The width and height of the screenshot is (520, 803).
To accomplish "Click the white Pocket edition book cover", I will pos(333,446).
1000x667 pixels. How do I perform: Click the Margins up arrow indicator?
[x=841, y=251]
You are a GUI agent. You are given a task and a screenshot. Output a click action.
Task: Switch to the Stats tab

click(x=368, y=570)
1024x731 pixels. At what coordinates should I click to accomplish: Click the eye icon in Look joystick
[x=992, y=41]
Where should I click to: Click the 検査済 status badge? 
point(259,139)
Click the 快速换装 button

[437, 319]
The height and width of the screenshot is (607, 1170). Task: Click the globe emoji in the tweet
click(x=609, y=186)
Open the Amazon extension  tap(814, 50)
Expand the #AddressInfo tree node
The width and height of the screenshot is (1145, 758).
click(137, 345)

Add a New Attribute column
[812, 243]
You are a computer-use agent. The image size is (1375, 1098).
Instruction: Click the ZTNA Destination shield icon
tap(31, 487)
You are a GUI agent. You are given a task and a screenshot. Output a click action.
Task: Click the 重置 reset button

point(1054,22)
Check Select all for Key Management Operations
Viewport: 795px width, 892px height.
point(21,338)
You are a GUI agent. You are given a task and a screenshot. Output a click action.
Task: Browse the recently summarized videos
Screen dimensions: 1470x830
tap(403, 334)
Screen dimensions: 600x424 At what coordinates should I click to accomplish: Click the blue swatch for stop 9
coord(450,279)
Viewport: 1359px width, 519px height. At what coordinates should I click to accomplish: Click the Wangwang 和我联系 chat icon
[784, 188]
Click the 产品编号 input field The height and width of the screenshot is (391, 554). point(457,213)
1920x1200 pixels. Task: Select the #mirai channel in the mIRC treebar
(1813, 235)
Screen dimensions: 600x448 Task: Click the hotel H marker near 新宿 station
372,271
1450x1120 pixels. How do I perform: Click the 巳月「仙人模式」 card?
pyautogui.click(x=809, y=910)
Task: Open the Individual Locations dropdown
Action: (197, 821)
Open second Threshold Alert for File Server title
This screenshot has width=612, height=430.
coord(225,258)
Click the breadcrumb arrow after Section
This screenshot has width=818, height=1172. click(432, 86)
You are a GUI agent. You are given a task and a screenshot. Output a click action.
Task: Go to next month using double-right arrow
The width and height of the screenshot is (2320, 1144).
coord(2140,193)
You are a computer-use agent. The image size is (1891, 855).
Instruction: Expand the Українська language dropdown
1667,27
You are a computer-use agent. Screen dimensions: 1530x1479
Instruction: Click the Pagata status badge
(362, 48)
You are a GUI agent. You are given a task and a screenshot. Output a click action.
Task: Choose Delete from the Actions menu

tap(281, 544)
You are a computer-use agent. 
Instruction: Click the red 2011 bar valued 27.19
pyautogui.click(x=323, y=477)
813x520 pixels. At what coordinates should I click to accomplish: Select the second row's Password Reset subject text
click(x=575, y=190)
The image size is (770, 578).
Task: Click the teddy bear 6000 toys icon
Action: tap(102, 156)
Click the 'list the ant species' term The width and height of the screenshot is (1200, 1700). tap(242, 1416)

════════════════

ACTION ITEM — Would you please restate all of the entries exactly?

RESULT OF THIS TASK —
The width and height of the screenshot is (520, 803).
To accomplish "Click the white Pocket edition book cover", I will pos(333,446).
1000x667 pixels. How do I perform: Click the Margins up arrow indicator?
[x=841, y=251]
You are a GUI agent. You are given a task and a screenshot. Output a click action.
Task: Switch to the Stats tab

click(x=368, y=570)
1024x731 pixels. At what coordinates should I click to accomplish: Click the eye icon in Look joystick
[x=992, y=41]
Where should I click to: Click the 検査済 status badge? 
point(259,139)
Click the 快速换装 button

[437, 319]
The height and width of the screenshot is (607, 1170). Task: Click the globe emoji in the tweet
click(x=609, y=186)
Open the Amazon extension  tap(814, 50)
Expand the #AddressInfo tree node
The width and height of the screenshot is (1145, 758).
click(137, 345)

Add a New Attribute column
[812, 243]
You are a computer-use agent. The image size is (1375, 1098).
Instruction: Click the ZTNA Destination shield icon
tap(31, 487)
You are a GUI agent. You are given a task and a screenshot. Output a click action.
Task: Click the 重置 reset button

point(1054,22)
Check Select all for Key Management Operations
Viewport: 795px width, 892px height.
point(21,338)
You are a GUI agent. You are given a task and a screenshot. Output a click action.
Task: Browse the recently summarized videos
Screen dimensions: 1470x830
tap(403, 334)
Screen dimensions: 600x424 At what coordinates should I click to accomplish: Click the blue swatch for stop 9
coord(450,279)
Viewport: 1359px width, 519px height. At what coordinates should I click to accomplish: Click the Wangwang 和我联系 chat icon
[784, 188]
Click the 产品编号 input field The height and width of the screenshot is (391, 554). point(457,213)
1920x1200 pixels. Task: Select the #mirai channel in the mIRC treebar
(1813, 235)
Screen dimensions: 600x448 Task: Click the hotel H marker near 新宿 station
372,271
1450x1120 pixels. How do I perform: Click the 巳月「仙人模式」 card?
pyautogui.click(x=809, y=910)
Task: Open the Individual Locations dropdown
Action: (197, 821)
Open second Threshold Alert for File Server title
This screenshot has width=612, height=430.
coord(225,258)
Click the breadcrumb arrow after Section
This screenshot has width=818, height=1172. click(432, 86)
You are a GUI agent. You are given a task and a screenshot. Output a click action.
Task: Go to next month using double-right arrow
The width and height of the screenshot is (2320, 1144).
coord(2140,193)
You are a computer-use agent. The image size is (1891, 855).
Instruction: Expand the Українська language dropdown
1667,27
You are a computer-use agent. Screen dimensions: 1530x1479
Instruction: Click the Pagata status badge
(362, 48)
You are a GUI agent. You are given a task and a screenshot. Output a click action.
Task: Choose Delete from the Actions menu

tap(281, 544)
You are a computer-use agent. 
Instruction: Click the red 2011 bar valued 27.19
pyautogui.click(x=323, y=477)
813x520 pixels. At what coordinates should I click to accomplish: Select the second row's Password Reset subject text
click(x=575, y=190)
The image size is (770, 578).
Task: Click the teddy bear 6000 toys icon
Action: tap(102, 156)
Click the 'list the ant species' term The width and height of the screenshot is (1200, 1700). tap(242, 1416)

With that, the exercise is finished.